Honda's pulled its ad that used imagery from Detroit's bankruptcy. (Honda)
Detroit — An ad for Honda Civic is causing a kerfuffle because it used imagery from the city’s bankruptcy to sell the Japanese car.
The national television ad, “Today Is Pretty Great,” opened with a blues singer and images of bankruptcy and protesters outside federal court in Detroit. It then moved onto more joyful stuff — including the redesigned Civic coupe and Si coupe.
The commercial began airing Jan. 8. It obscured faces of protesters and the name of the court, but it was unmistakably the Theodore Levin U.S. Courthouse, where a judge is hearing arguments about the largest municipal bankruptcy in U.S. history.
That upset many Detroiters and, late Friday, hours after detroitnews.com published a story about the controversy, Honda confirmed it is replacing the picketing images with more generic shots.
“The slight change we made to the commercial simply reflects our desire to remove anything that would get in the way our uplifting message,” the company’s Detroit-based spokesman, Steve Kinkade, wrote in an email.
“The original intent of the commercial obviously was not intended to represent Detroit or the challenges experienced by the city, its people or our industry.”
The turnabout came hours after a leader of the bankruptcy protests, the Rev. Charles Williams II, said the ad kicked Detroit while it was down.
“They’re using our pain for their pleasure to promote Japanese automobiles while we are suffering in part because of the decline of American automobiles from foreign automakers,” said Williams, president of the National Action Network’s Michigan chapter.
“It’s absolutely a slap in the face to use that in a commercial to promote a (company) that basically has hurt Detroit.”
Honda Motor Co. is multinational company that is based in Japan but makes cars in Ohio and other U.S. states. Late Friday, Williams said he appreciates Honda's change but the damage is done.
“It ran nationally for two weeks (with the protests),” Williams said. “Even if they don't want to admit it was about Detroit, it was another slight and they should definitely apologize.”
Mike Bernacchi, a University of Detroit Mercy marketing professor, said the references to Detroit’s bankruptcy are a “head scratcher.” If the commercial intends to be uplifting, it fails, he said.

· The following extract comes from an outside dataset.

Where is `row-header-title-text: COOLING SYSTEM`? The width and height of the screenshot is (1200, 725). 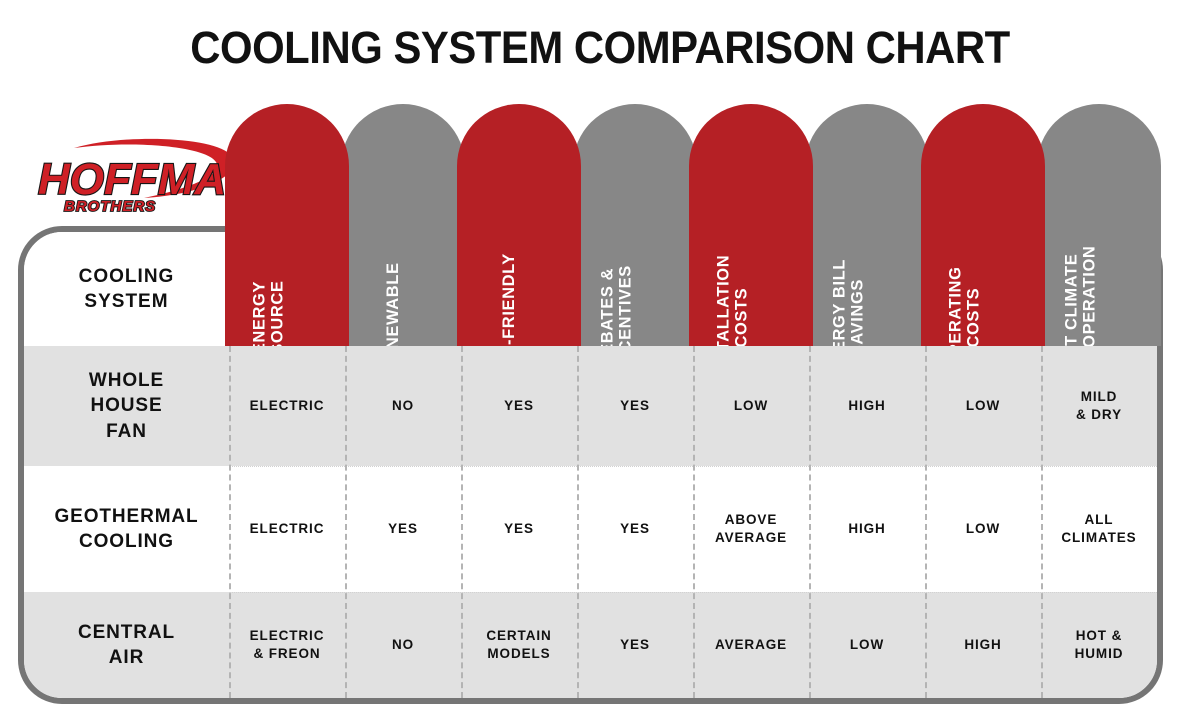 row-header-title-text: COOLING SYSTEM is located at coordinates (126, 288).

“At the end of the day, the key question is: Why?” Bernacchi asked. “What is the message? Is it for the vehicle or is it a message for Detroit?”
“It’s a body punch to the lower region,” he added. “Who would be happy seeing this message? My question is, ‘Why it was made and what are the markets they hope to alienate?’ ”
Earlier Friday, Kinkade said the footage of Detroit was incidental.
“That could represent any courthouse in America,” Kinkade wrote in an email.
“We have operations and personnel in Detroit, so we very much want to play a role in the continued revival of the area,” he added.
He said the carmaker produced stock footage and rights fees for newsreel footage of the protest.
The 30-second commercial was produced by the ad agency RPA of California.
Calls to its spokespeople for comment weren’t returned Friday.